Ways To Kill Your Groom

For a long time, I thought people were just casually negligent about their grooms’ safety.

Eventually, it became obvious that a lot of people are actively trying to kill their staff. They are clearly trying to do away with them without getting their hands dirty—and make it look like an accident.

Hey! I’m not here to judge. I don’t know what they did to you; slept with your wife, kicked your horse in the leg, looked at you the wrong way. Whatever.

All I know is that you’re not trying hard enough.

Grooms are tough. Casually undervaluing their lives is not enough to get rid of them. You’ve got to go all out.

With that in mind, I have compiled a list of all the ways that barns try to kill their brushers. My advice to you is to do as many as possible in combination if you really want them gone.

All I ask in return for this information is amnesty, that my own life might be spared. (Did you think I was doing this just for you?)

1. Tire them out

Don’t underestimate the effectiveness of this method. A tired groom means a clumsy groom who is slower to react and more likely to make stupid mistakes. Crack that whip! Make them work for six weeks straight. No days off. Keep them running. Don’t give them a moment’s rest. If they are ragged with exhaustion, the battle is half won already.

2. Make them drive

To date, this is the most effective way to kill off your staff. Once you’ve got them good and tired, put them on the highway. (You may be endangering the other drivers on the road, as well. But that’s too bad, right?)

If you travel long distances, make them drive across the country straight through without stopping overnight, so that the only sleep they get is a few winks snatched uncomfortably in the passenger seat. If you stay close to home, make sure to demand that they pack up your entire setup at night after the Grand Prix, load everything, and then drive. Even if it’s only a few hours, it only takes one drowsy moment to result in a fiery crash. Don’t make them pull the horse trailer home, though, because then you’d be putting your horses at risk and everyone knows that horses are more valuable than grooms.

3. Don’t exercise your horses

A wild horse is the next best thing to a dangerous horse, and your groom is the one who has to handle your full-of-beans animal all day. A quick 20 minute flat, maybe a light lunge if you don’t feel like changing into your breeches, and after a few days you’ve got a fresh horse that’s raring to kick his handler’s face. If you’re like most riders, you have more important things to do than school your horse properly anyway. Bonus to this method is that afterwards you can shake your head and lament the fact that grooms just don’t know how to handle a little extra energy these days.

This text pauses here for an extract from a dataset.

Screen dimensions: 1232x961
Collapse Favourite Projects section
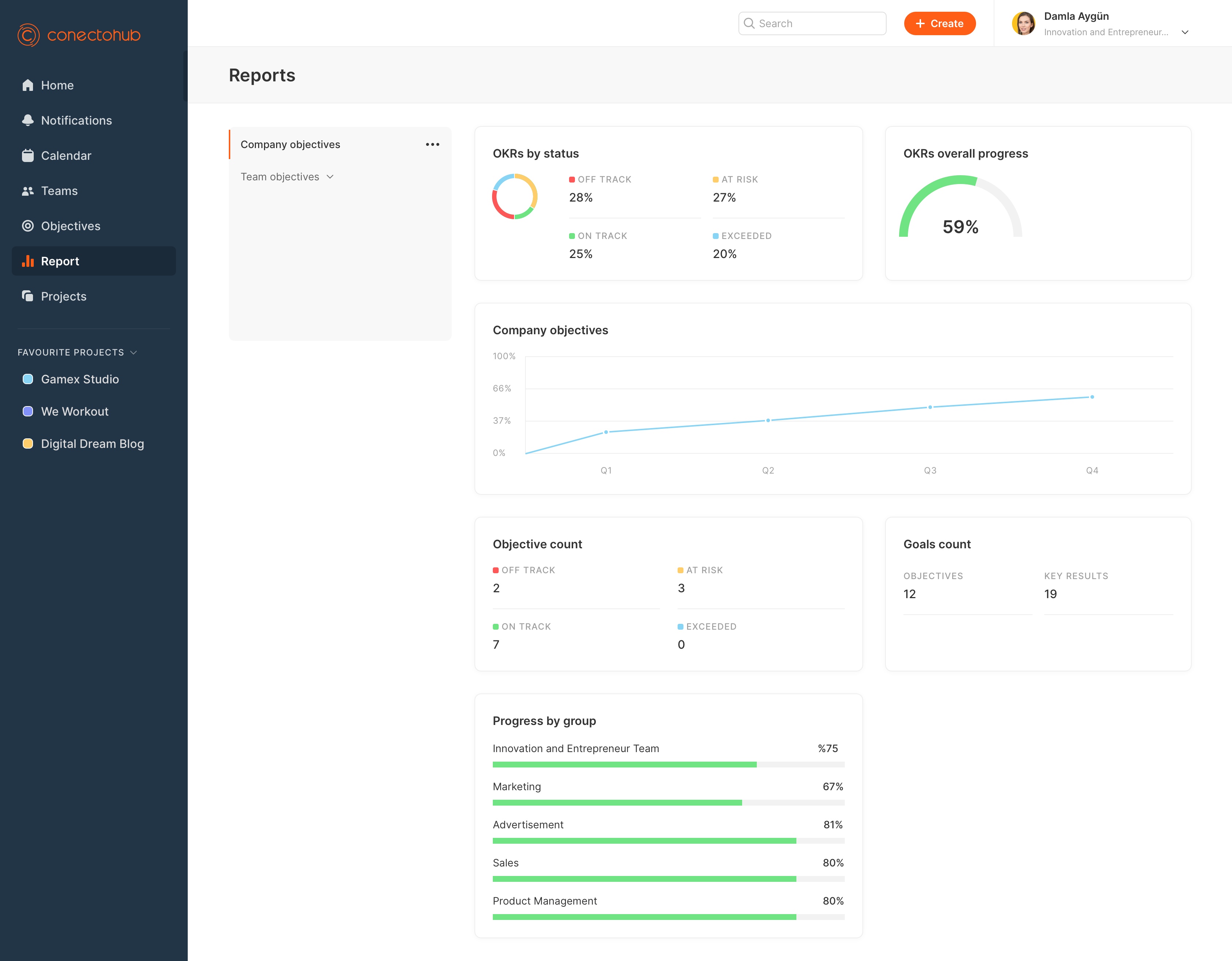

4. Don’t discipline them either

Your gelding bites? Give him lots of treats by hand. Your stallion likes to stand up and strike out? He’s just spirited. Encourage all their bad behaviours and reprimand your groom of being “too mean” when they try to introduce some basic discipline for the potentially dangerous behaviour. Then stand back and wait.

5. Put them in danger as often as possible

If you get creative, you’ll be amazed at how many times you can put your groom in danger in a day. Is it a thousand degrees? Ask them to restack all the hay. Are they rushing to grab a racing, bucking horse from them paddock? Rev up the tractor. Are they leading your stallion that rears and strikes? Start walking your mare beside it and strike up a conversation. There’s no limit if you use your imagination!

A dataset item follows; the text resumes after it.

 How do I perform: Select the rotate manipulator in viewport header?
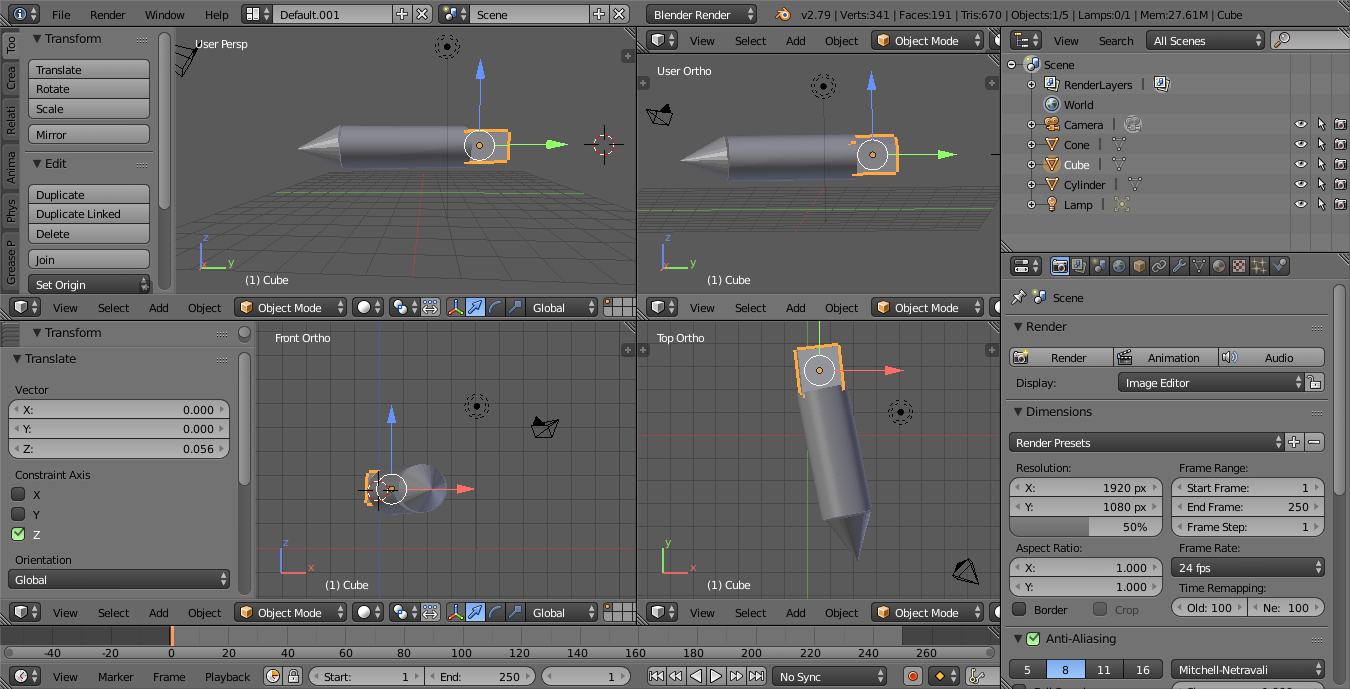tap(496, 307)
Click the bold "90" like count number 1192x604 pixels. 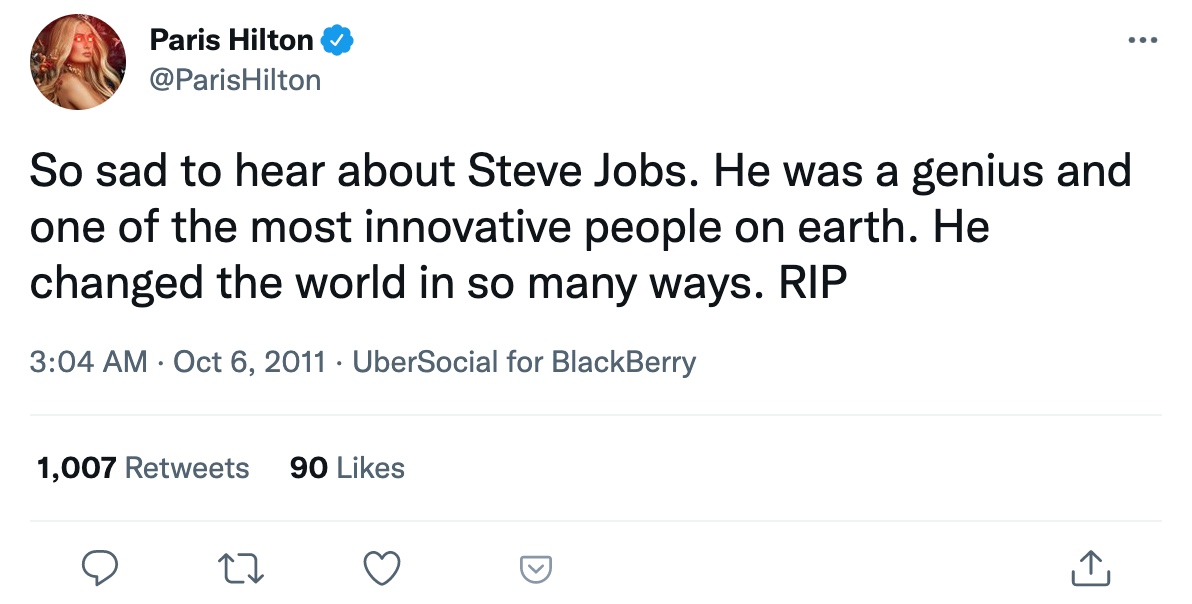point(308,468)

6. Give them a staff lemon

Many grooms rely on their employers to provide transportation. Be sure the vehicle is a proper deathtrap, and take care to never maintain the brakes.

7. Make them live in squalor

If you provide housing, make it sub-par. Exposed wires are a recipe for electric shock and/or fire (just not if it’s too close to the barn!) Plumbing that backs up periodically will send them outside at night to pee where they can be struck by lightning or attacked by coyotes. Power that shuts down can ruin the food in their fridge and poison them. We’re trying to cover all the bases here people!

8. Give them shoddy equipment

A tractor on the brink of explosion, electric fencing with a mind of its own, automatic doors that close unexpectedly; death is only a malfunction away.

9. Don’t pay them properly

Most people already have this covered, but remember: if they are so poor that they’re malnourished, it will make them sluggish and cloudy-headed, which makes them that much more likely to have a fatal accident.

Like I said, grooms are tough. Some barns have been putting every one of these methods to use for years without managing to kill a single person. But no one can rely on luck forever! If you think about it, it’s amazing we don’t lose more grooms every year. Now go, and don’t forget you promised not to use these on me!


About the Author

Morgan Withers is a professional groom on the “A” circuit who has been there and done that and then done that and been there some more for good measure.